#### Excerpted passage
....
Saturday, 25 July 2009

What Makes Us Different?

It's all in the book but this well-written essay on chimp-human differences, by Michael Lemonick in Time Magazine, is a very digestible read.

Restating The case For Human Uniqueness

Helene Guldberg has just re-published her excellent review of NOT A CHIMP in Spiked Online.

Excellent Review In The Guardian

Excellent review for NOT A CHIMP in the Guardian Review section this morning, by Georgina Ferry, who is "impressed by an ascerbic look at primatology". As she says:"Egged on by a tendency to anthropomorphism, some primatologists have argued that the difference between chimpanzee and human cognition is simply a matter of degree. Taylor is having none of it. "To call the difference quantitative between alarm calls, food-specific grunts, whoops and Shakespeare; between night nests and twig-tools and the A380 passenger jet; and between retribution and food-sharing and Aristotle and Mill is, to my mind, stretching a point, and a bit of an insult to human ingenuity and culture".

"Taylor gives no more than a dismissive aside to chimpanzee language studies, most of which he describes as "ridden with wishful thinking, over-exaggeration, and even downright fantasy". Though this does not make for a scrupulously fair presentation of the evidence, his approach is enjoyably combative and certainly succeeds in mapping the biological, behavioural and social landscape that divides us from our next of kin."

Thursday, 23 July 2009

Apes Imitate But Will Never Innovate

Interesting article from New Scientist on some latest thoughts from comparative psychologists as to whether human powers of cultural transfer of information are indeed unique. See the final chapter in NOT A CHIMP for a long discussion on this. Scientists in Leipzig formulated an experiment where four year-old children and chimps had to try and make a loop out of a piece of string in order to tow a piece of wood with a nail in it toward them for a reward. Neither species managed it on its own but only the children responded to tutoring on the making of loops - such that the majority succeeded. The chimps seemed impervious - concentrating on the outcome rather than the complicated steps needed to achieve it.
"Because apes focused on the outcome, rather than the process of creating a loop and bringing the block closer, they did not – and will never – transcend their inability to discover the solution on their own", the NS reports the lead scientist concluding. Andy Whiten, at the University of St. Andrews thinks the problem is more nuanced than that and it has to do with "over-imitation" - a slavish attention to all the details, relevant or not, in a demonstrator's actions.Chimps' imitation is good enough to allow them to copy very simple techniques but it runs out of steam the more difficult and opaque the technique being demonstrated becomes. As Whiten says: "They didn't get it. They didn't show any kind of cumulative cultural evolution. There's something rather curious going on in these non-human species, where they get stuck on simpler techniques."
The article concludes that such comparative experiments are bringing together once disparate scientific camps into general agreement on the limits to chimpanzee cultural intelligence.
....
#### Extracted material
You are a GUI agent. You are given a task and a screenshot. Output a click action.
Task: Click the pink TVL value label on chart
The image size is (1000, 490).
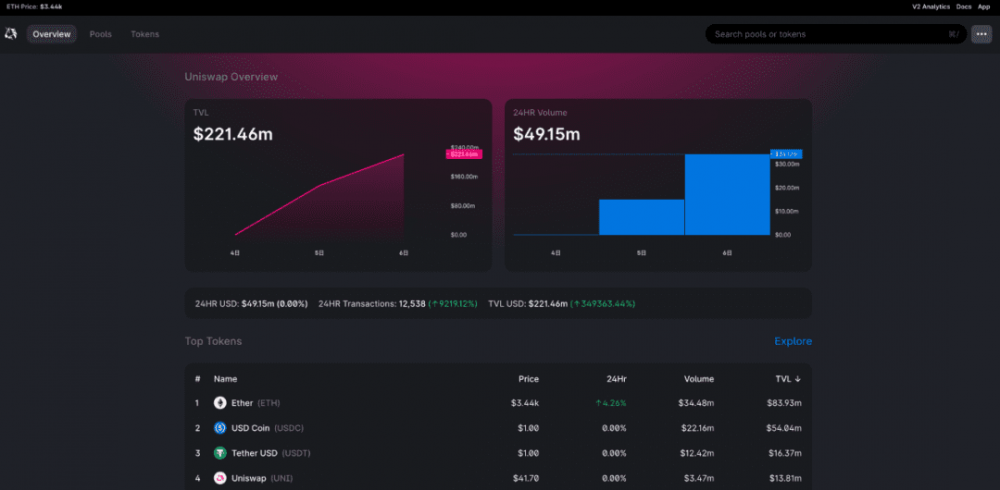click(x=463, y=154)
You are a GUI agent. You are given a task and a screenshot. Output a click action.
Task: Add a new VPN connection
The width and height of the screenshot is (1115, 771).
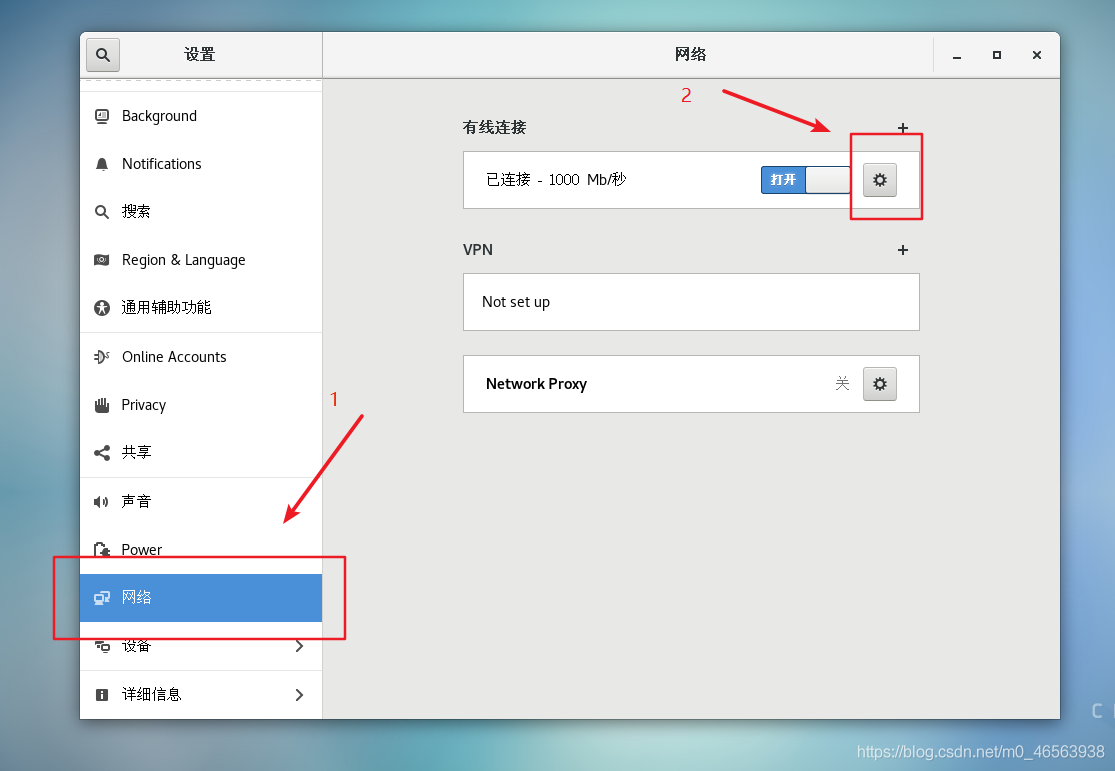(902, 250)
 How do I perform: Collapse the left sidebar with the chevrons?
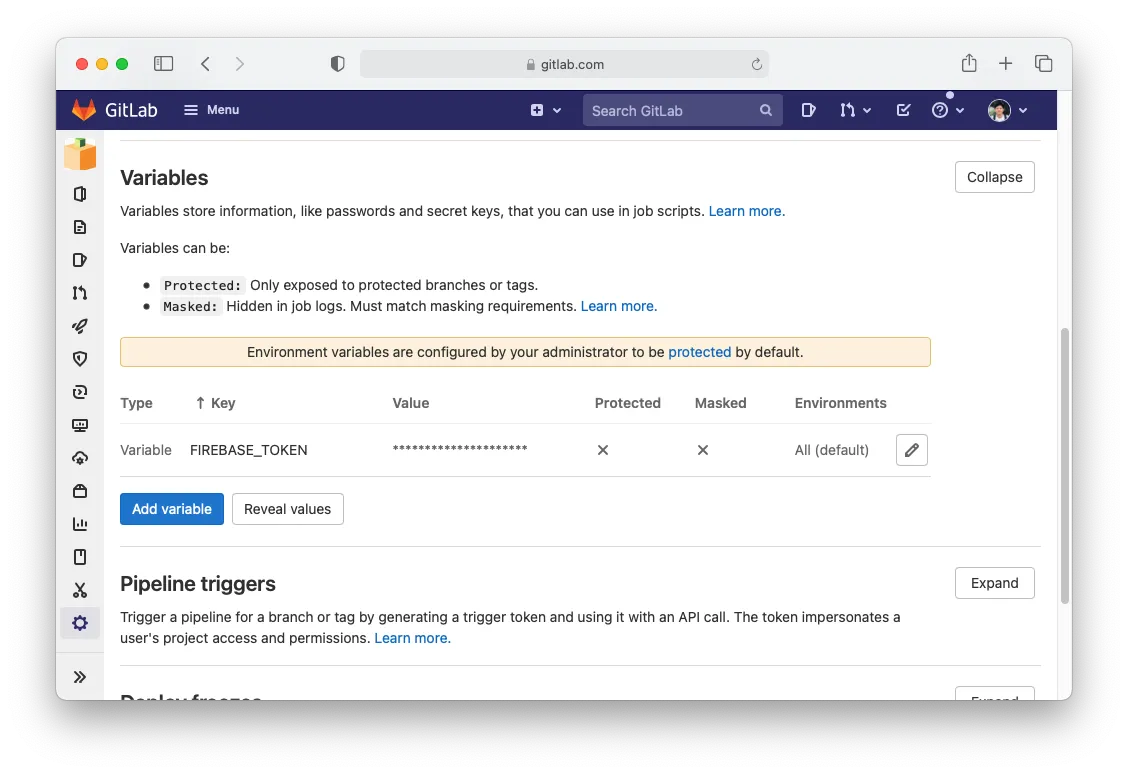tap(80, 676)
....
#### About this task
Answer these questions from the blog page above.
1. Who wrote the Guardian review of NOT A CHIMP?
2. In the Leipzig experiment, what did the children and chimps have to make from a piece of string?
3. At which university is Andy Whiten?

#### Completed exercise
1. Georgina Ferry
2. A loop
3. The University of St. Andrews